By Courtney Clark
Here’s some bad news: you can actually be too “good” for your own good.
So many of the cultural behaviors we think are good – like always maintaining a positive attitude, or being a hard worker – aren’t always so good for us. These expectations we place on ourselves may in fact drain our strength and our mental energy, so that we aren’t able to be resilient when it really matters.
Here are 9 habits that get a bad rap, and why you should reconsider adding them back into your daily routine:
#1 – Complain
The world gives bonus points to happy people who don’t gripe, but sharing our struggles with the people around us can be beneficial. It helps us bond, and puts our problems in perspective. The key is to communicate your stress but not dwell TOO long on the problem before moving on to a solution, or else it turns into repetitive venting. In small doses and to the right people, complaining can help you feel supported, understood, and ready to move forward.
#2 – Daydream
Thinking about the future is critical for surviving stressful times. Studies of children from difficult backgrounds showed that the children who succeeded despite the odds had something called a “future-orientation.” When you shift your focus toward the future and start making plans, your brain starts to make meaning out of your current struggle, and use it as fuel to get you where you want to go.
#3 – Procrastinate
Some deadlines can’t be missed, but others are self-imposed out of some idea of what “successful people” do. In my own business, I often set an artificial timeline on when something “has” to be done, and then I beat myself up when I miss it. But I was busy doing things that were truly more important to my business. It’s 100% okay, and even smart, to move deadlines that don’t make sense anymore.
#4 – Say No
I like to think of myself as a nice, helpful person. I hate saying no. As a result, I’ve often spent my days completely overcommitted and overwhelmed. Then a smart friend passed on this bit of advice: “Every yes is a no to something else.” When you say no to something just to be nice, or because you think you should, you’re taking up time for a future activity or opportunity that would be more meaningful to you.
#5 – Goof off
When your stress level is high, it might seem like goofing off is the last thing you should do. But when you’re under extreme stress, your brain floods your body with adrenaline and cortisol, sending you into a biological panic mode. While you’re under the influence of adrenaline and cortisol, you aren’t capable of getting high-level work done, because your prehistoric survival brain has taken over. Take time to not just clear your head, but release the adrenaline and cortisol from your body. By goofing off and doing something enjoyable, like laughing at an internet video, you move your brain out of stress mode and into high-performance mode.
#6 – Be weak
There’s a common belief that tough people survive traumatic events with grace and poise, never wavering or having a moment’s doubt. I know from experience that’s a lie. Every one of us who struggles, even those who feel deeply that it will all be okay in the end, have moments where we just can’t stand the suffering. If we all suffer in silence – because we don’t want to appear pathetic or we don’t want to burden anyone else – then each one of us believes that WE are the only one who is weak. Instead, be honest about your fears and doubts. You’re sure to find that you’re in good company.
#7 – Be Selfish
A lot of the narrative about “good people” includes the belief that good people spend their time and resources on other people. A “good mom” is there for her kids 24 hours a day. A “good employee” works late and on weekends. A “good husband”, a “good friend”, a “good boss”… most of these designations involve some form of selflessness. But being 100% selfless is physically and emotionally draining, and is completely unsustainable over the long term. If being “good” means giving everything you have to others, you’re likely to snap at some point. Prioritizing your own needs can actually be a kindness to other people in your life, because it allows you to do good work, behave with patience, and enjoy the world around you.
#8 – Get distracted
As humans, we want to avoid the sting of rejection.

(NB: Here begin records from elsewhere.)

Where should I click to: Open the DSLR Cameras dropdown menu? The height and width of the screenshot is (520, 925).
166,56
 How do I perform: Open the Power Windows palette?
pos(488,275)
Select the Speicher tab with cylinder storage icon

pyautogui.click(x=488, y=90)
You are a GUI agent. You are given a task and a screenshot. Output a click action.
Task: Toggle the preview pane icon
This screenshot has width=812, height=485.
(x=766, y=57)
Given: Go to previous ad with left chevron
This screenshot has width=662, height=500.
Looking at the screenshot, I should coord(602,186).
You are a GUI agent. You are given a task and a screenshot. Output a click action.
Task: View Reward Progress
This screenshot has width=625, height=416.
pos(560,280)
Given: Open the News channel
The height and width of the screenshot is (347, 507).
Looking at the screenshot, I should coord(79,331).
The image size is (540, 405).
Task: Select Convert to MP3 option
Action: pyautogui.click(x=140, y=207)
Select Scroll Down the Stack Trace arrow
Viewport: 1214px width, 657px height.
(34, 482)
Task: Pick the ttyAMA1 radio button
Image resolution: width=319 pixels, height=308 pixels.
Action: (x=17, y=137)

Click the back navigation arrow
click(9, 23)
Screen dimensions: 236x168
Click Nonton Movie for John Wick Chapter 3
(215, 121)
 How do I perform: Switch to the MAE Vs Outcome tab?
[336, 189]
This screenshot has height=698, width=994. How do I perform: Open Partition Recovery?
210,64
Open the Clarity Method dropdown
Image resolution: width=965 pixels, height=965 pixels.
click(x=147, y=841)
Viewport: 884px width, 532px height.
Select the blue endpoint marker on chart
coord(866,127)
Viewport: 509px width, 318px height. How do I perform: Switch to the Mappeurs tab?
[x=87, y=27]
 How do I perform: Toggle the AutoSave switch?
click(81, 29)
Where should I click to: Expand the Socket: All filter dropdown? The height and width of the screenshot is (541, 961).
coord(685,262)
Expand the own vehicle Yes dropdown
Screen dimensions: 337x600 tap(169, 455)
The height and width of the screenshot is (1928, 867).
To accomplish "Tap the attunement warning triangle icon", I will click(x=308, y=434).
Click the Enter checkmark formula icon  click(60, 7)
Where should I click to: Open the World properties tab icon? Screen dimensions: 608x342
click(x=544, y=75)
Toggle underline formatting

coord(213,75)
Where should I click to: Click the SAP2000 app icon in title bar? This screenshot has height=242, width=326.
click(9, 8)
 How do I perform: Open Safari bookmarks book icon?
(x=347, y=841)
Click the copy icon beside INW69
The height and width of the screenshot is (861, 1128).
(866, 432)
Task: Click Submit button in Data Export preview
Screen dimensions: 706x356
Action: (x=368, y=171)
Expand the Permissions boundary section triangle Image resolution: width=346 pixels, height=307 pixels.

Whether we don’t get the promotion we were hoping for, or we get dumped by a love interest, rejection is a fact of life. One of the best strategies for coping with a feeling of rejection is to distract yourself. Focus on something else. In a study of sales people who struggle with fear of rejection on sales calls, even something as simple as snapping a rubber band on their wrist helped them distract their mind from the rejection. You may not want to get too distracted in everyday life (like commuting to work!), but if you’re feeling neglected or rejected, find somewhere else to channel your energy and focus, so you can keep moving forward.
#9 – Ignore Advice
One of the most common rules for success is “Find a Mentor.” Receiving advice from others, we’re told, is a great way to shorten the learning curve and avoid the mistakes that other people have made. There’s one problem with that plan, though: thanks to a common judgement error called the “Peak-End Rule,” most people don’t remember enough details of their path to success to give very good advice. Because of the limitations of human memory, a mentor or coach can give you some good ideas, but they can’t help you reverse-engineer your way to where you’re trying to go. If you take someone else’s advice and – likely – don’t get the same results, you may start to beat yourself up or think you’re a failure. Instead of taking any advice as gospel, gather suggestions from multiple places, and be your own best guide as you consider what will work for you.